En quoi la dimension apologétique s'illustre-t-elle pleinement ici?
plan possible:
1-le rôle de Genest
2-mise en valeur du genre théâtram
3-enjeux du débat Anciens/modernes

->contexte particulier car critique du théâtre par l'Eglise= mise en valeur du statut de comédien + l'empereur lui-même vient consulter Genest (caractère modeste): il est respecté, et mène le dialogue.
->jeu sur les interrogations de l'empereur: il doit se répéter pour être entendu, et alternance de questions directes et indirectes.
=>place le théâtre comme un noble plaisir ->ce que désire Dioclétien (présence d'hyperboles et métaphores)
+ intervention de Valérie: sublime le métier de comédien.

Vante l'art de feindre: théâtre comique
+ rappel aux sources antiques dont s'inspire Rotrou
->Dioclétien privilégie la surprise (= sensibilité baroque)

cf Corneille/ Sénèque =débat Anciens/Modernes suggéré ici.

Acte II, scène 4:
Dans la pièce cadre: répétition, entretien avec décorateur (= omniprésence du théâtre).
Sentiments d'Adrien de - en - étrangers à Genest: scène et rôle décisifs ici. 
+ évolution psychologique du héros.

I-vers 391 à 400: répétition
II- vers 401 à 420: emportement dû au rôle+ sentiments chrétiens: agitation et doute
III- vers 421 à fin de la scène: intervention divine

I-reprise de l'extrait travaillé par Genest à l'acte II scène 7: interprétation d'un rôle; démarche de mémorisation= indices concrets sur métier de comédien.
->passé de persécuteur abordé, référence au supplice+ paradoxe dans la réjouissance du martyr (ils vont rejoindre Dieu/ supplice) + peur des bourreaux: ils craignent pour eux-mêmes.

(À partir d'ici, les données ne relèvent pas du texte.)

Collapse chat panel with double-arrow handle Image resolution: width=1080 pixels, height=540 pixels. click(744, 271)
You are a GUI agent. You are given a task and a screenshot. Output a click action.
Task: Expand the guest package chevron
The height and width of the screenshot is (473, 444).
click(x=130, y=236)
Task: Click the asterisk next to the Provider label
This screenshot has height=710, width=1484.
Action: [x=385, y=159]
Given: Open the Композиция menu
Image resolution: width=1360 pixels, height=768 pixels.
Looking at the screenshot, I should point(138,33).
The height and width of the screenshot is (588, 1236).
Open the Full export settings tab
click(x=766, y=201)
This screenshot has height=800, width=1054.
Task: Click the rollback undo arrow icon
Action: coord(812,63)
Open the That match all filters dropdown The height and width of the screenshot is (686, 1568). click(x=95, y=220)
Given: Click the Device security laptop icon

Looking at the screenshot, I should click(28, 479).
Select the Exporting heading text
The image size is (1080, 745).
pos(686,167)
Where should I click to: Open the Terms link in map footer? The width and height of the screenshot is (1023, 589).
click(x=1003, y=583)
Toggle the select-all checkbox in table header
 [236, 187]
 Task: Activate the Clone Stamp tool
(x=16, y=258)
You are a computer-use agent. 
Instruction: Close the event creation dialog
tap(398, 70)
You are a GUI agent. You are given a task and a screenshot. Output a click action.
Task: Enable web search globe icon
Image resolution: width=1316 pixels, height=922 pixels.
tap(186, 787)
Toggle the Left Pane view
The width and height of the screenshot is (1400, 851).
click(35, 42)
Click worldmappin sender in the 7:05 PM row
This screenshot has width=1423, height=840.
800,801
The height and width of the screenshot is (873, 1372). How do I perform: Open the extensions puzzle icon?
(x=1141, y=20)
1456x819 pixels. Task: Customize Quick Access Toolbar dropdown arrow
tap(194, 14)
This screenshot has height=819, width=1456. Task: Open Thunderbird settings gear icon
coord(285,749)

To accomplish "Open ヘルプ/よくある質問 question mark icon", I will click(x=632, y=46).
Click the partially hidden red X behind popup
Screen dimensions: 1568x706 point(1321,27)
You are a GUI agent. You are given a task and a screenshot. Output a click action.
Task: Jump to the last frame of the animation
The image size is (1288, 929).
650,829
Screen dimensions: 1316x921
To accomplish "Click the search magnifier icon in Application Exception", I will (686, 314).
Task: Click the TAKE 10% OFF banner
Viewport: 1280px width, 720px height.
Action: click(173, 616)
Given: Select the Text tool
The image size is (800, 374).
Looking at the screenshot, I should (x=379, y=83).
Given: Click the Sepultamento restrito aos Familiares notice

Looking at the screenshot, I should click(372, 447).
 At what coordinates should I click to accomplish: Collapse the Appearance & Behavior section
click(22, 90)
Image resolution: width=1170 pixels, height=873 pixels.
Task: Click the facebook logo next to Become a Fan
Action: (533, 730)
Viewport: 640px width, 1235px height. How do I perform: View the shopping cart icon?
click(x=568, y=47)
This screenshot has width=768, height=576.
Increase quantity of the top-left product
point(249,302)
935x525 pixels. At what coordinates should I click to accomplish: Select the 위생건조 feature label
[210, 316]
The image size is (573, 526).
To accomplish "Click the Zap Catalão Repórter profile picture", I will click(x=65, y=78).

II-bascule dans la réalité: Genest parle en son nom, exprime ses propres pensées. Parle des dieux au pluriel= religion païenne+ tente de lutter contre sa conversion. Crise d'identité, perd le véritable Genest->en phase d'évoluer (= rapport au titre).
+se base sur sa raison et son expérience pour essayer d'expliquer ce qui lui arrive. Démarche inutile, continue de douter. 
Emploi de "Christ" marque sa conversion->discrédit des dieux païens avec champ lexical du rejet et du mépris.
Ambiguïté du terme "crucifié": intensifie le Christ/ le rabaisse= dualité des religions.

III-Confusion sûre, mais esprit de Dieu comme figure rassurante-> "merveille"= réalité du miracle qui ravive la foi/ fin des réticences 
opposé à l'emploi de "mais". 
->certaine passivité de Genest, se laisse balloter par les deux, avec description de l'alternance de ses états d'âme.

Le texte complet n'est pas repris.